_What you need to do_
The string "CONAPROLE" may appear on lines of the entries below; report how many such lines there are, and only that.

(Source records)
######
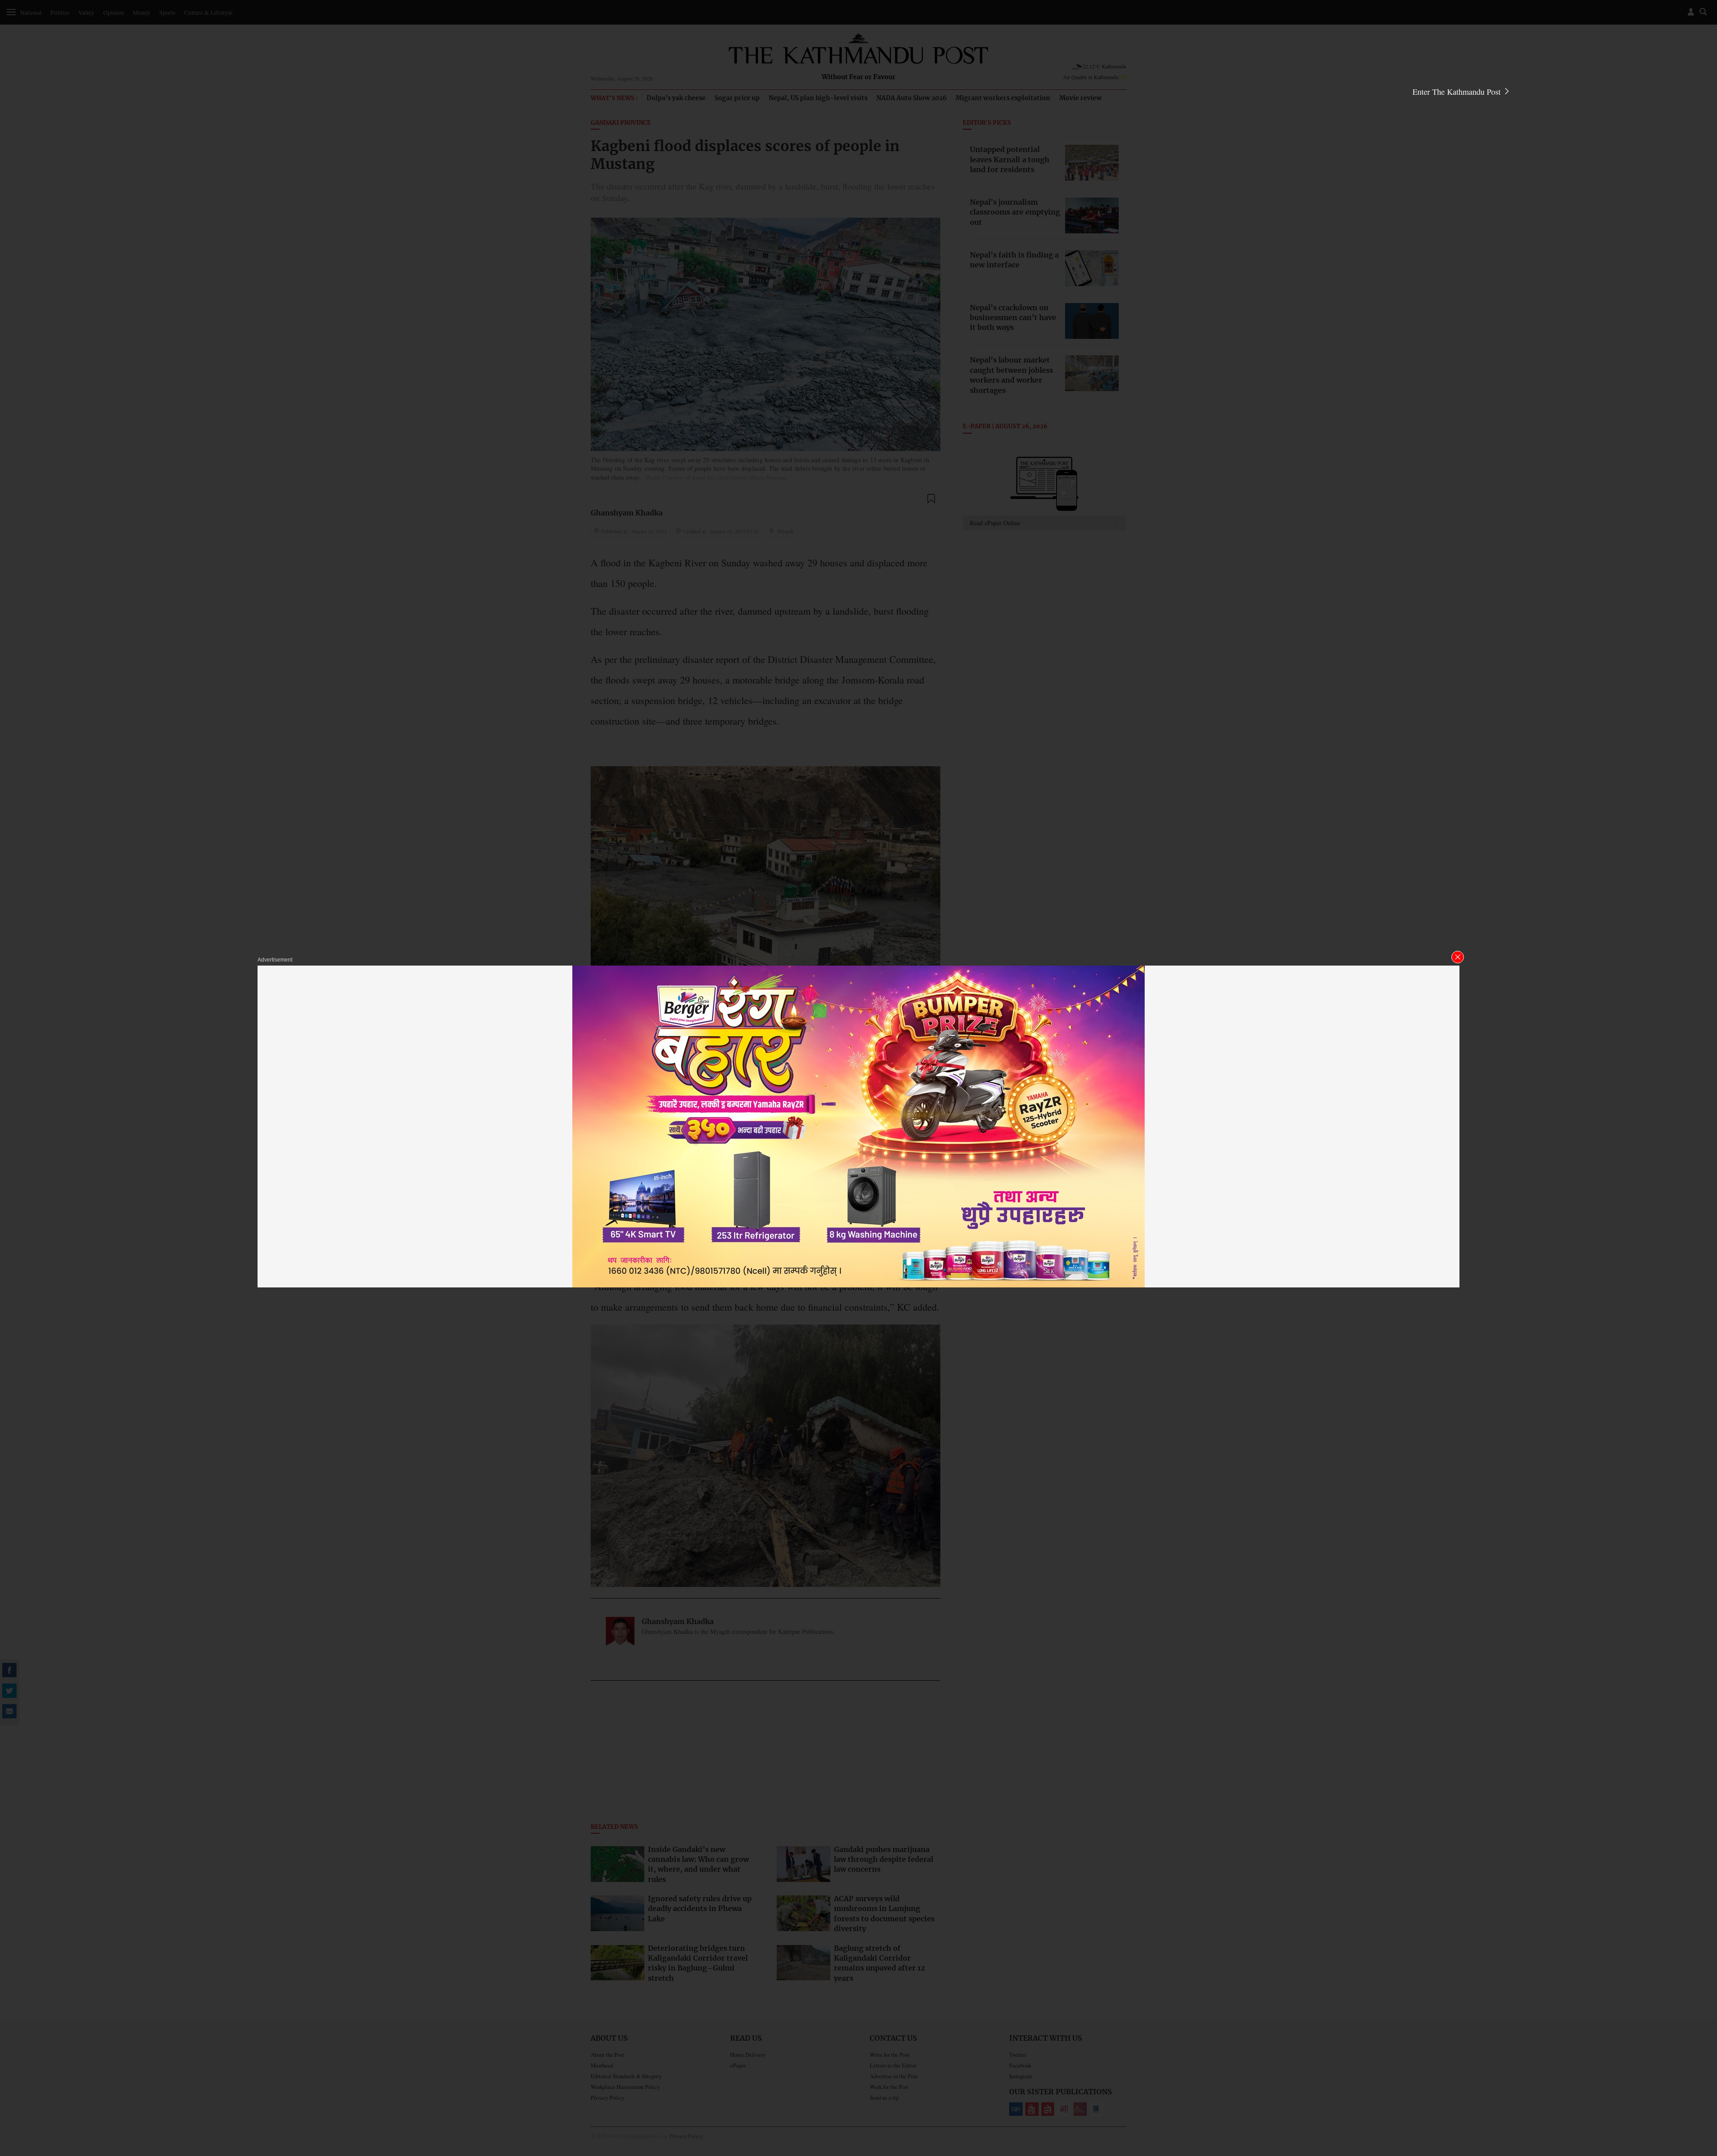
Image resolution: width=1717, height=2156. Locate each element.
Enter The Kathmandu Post (1458, 91)
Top (1699, 2087)
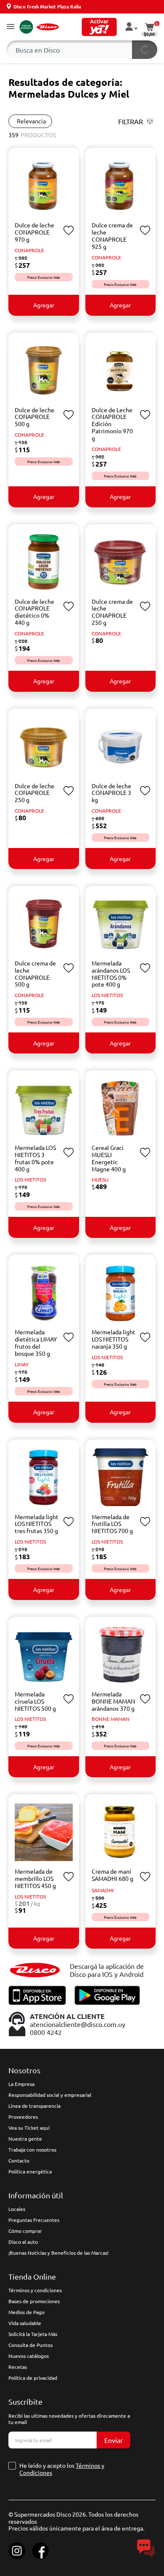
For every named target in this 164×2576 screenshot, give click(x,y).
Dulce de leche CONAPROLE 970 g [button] (34, 232)
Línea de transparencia (34, 2105)
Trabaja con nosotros (32, 2149)
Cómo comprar (25, 2230)
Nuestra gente (25, 2138)
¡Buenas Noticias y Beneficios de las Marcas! (58, 2252)
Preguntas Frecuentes (33, 2219)
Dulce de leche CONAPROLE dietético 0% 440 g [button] (34, 611)
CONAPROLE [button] (29, 250)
######
_Exercise solution_
3